Microsoft Teams To Translate Your Speech To Foreign Language In Real-Time During Calls With Voice Cloning Feature
Microsoft said, “Imagine being able to sound just like you in a different language. The Interpreter agent in Teams provides real-time speech-to-speech translation during meetings.”
Microsoft has unveiled plans to introduce a voice-cloning feature in Teams that will allow users to replicate their voices for communication in multiple languages during meetings. Announced at Microsoft Ignite 2024, this innovative tool, called Interpreter in Teams, offers real-time speech-to-speech translation. Starting in early 2025, Teams users will have the ability to simulate their voices in up to nine languages: English, French, German, Italian, Japanese, Korean, Portuguese, Mandarin Chinese, and Spanish.
This feature aims to enhance multilingual collaboration and bridge communication gaps in virtual meetings.
ALSO READ | Assassin's Creed Syndicate At 60 FPS? Ubisoft Finally Brings New-Gen Update 9 Years After Release
Microsoft CMO, Jared Spataro, in a blog post wrote, “Imagine being able to sound just like you in a different language. The Interpreter agent in Teams provides real-time speech-to-speech translation during meetings, and you can opt to have it simulate your speaking voice for a more personal and engaging experience,” as reported by TechCrunch.

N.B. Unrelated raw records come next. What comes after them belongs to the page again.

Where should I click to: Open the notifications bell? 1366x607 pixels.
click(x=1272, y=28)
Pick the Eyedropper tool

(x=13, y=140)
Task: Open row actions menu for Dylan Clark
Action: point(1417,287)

Microsoft has shared limited specifics about the feature, which will be exclusively available to Microsoft 365 subscribers. However, the company clarified that the tool does not retain any biometric data, avoids adding artificial sentiments beyond those naturally present in the user's voice, and can be turned off via the Teams settings.
The Microsoft spokesperson further said, “Interpreter is designed to replicate the speaker’s message as faithfully as possible without adding assumptions or extraneous information. Voice simulation can only be enabled when users provide consent via a notification during the meeting or by enabling ‘Voice simulation consent’ in settings.”
Can This Feature Be Misused?
Deepfakes have rapidly proliferated across social media, blurring the line between reality and misinformation. This year alone, deepfakes featuring figures like President Joe Biden, Taylor Swift, and Vice President Kamala Harris have garnered millions of views and shares. Additionally, deepfake technology has been weaponized in personal scams, such as impersonating family members. The FTC reported that impersonation scams resulted in over $1 billion in losses last year.
In one alarming case, cybercriminals used deepfake technology to simulate a Teams meeting with a company’s executives, successfully deceiving them into transferring $25 million. Concerns about such risks and public perception led OpenAI to withhold the release of its voice cloning tool, Voice Engine, earlier this year.
Based on the details shared so far, Interpreter in Teams appears to have a fairly specific use case for voice cloning. However, that doesn’t eliminate the potential for misuse. For instance, a malicious user could input a deceptive recording—such as a request for sensitive banking details—and use the tool to generate a translation in their target’s language, opening the door to possible exploitation. We might get more information from Microsoft about this in the coming months.